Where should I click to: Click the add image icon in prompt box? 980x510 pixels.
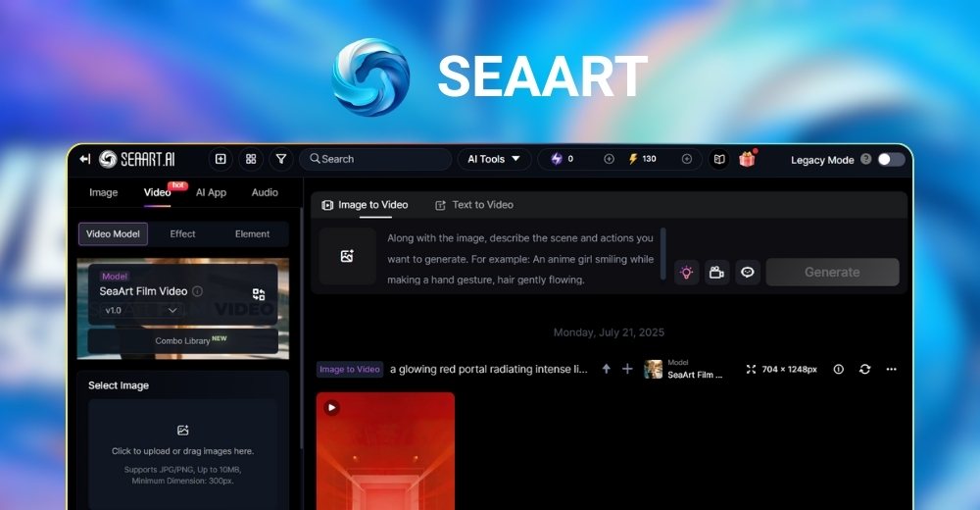[x=347, y=256]
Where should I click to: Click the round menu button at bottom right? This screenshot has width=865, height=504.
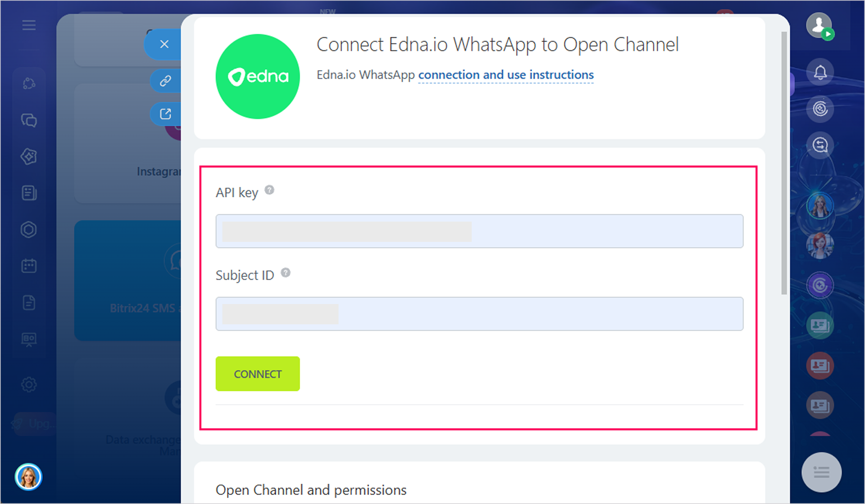click(x=821, y=472)
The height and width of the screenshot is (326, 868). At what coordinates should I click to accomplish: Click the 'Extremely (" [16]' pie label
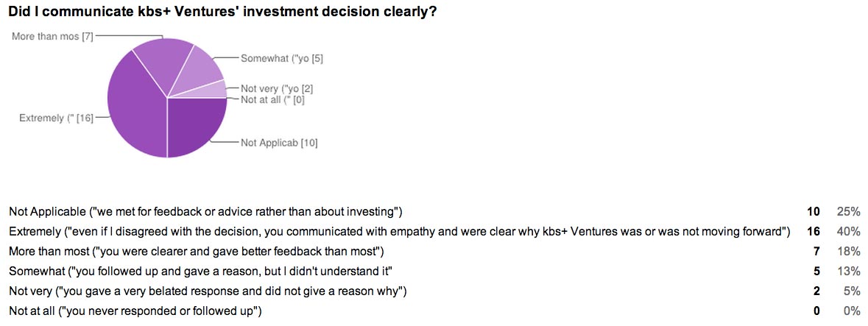pos(56,118)
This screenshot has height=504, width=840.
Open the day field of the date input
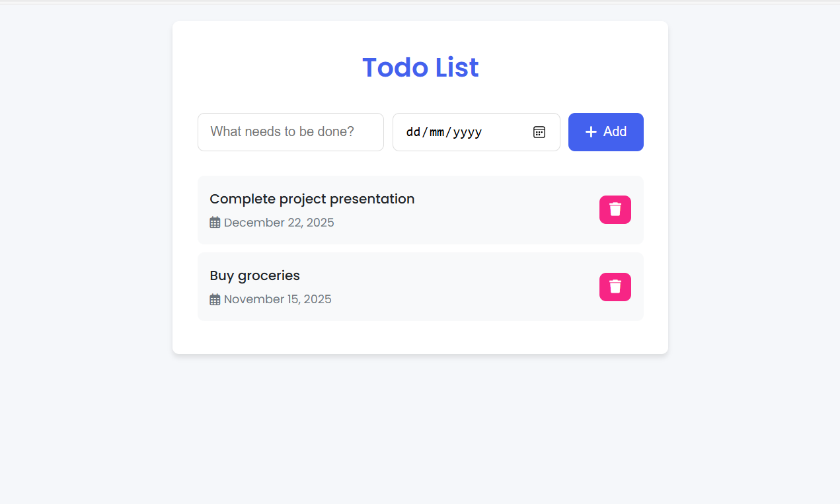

────

- _REQUIRED ACTION_:
Would you write out each entry word for word and omit the images?

- _SOLUTION FOR THIS TASK_:
Where should I click to: Click the add image icon in prompt box? 980x510 pixels.
[x=347, y=256]
Where should I click to: Click the round menu button at bottom right? This screenshot has width=865, height=504.
click(x=821, y=472)
The height and width of the screenshot is (326, 868). At what coordinates should I click to accomplish: Click the 'Extremely (" [16]' pie label
pos(56,118)
This screenshot has height=504, width=840.
Open the day field of the date input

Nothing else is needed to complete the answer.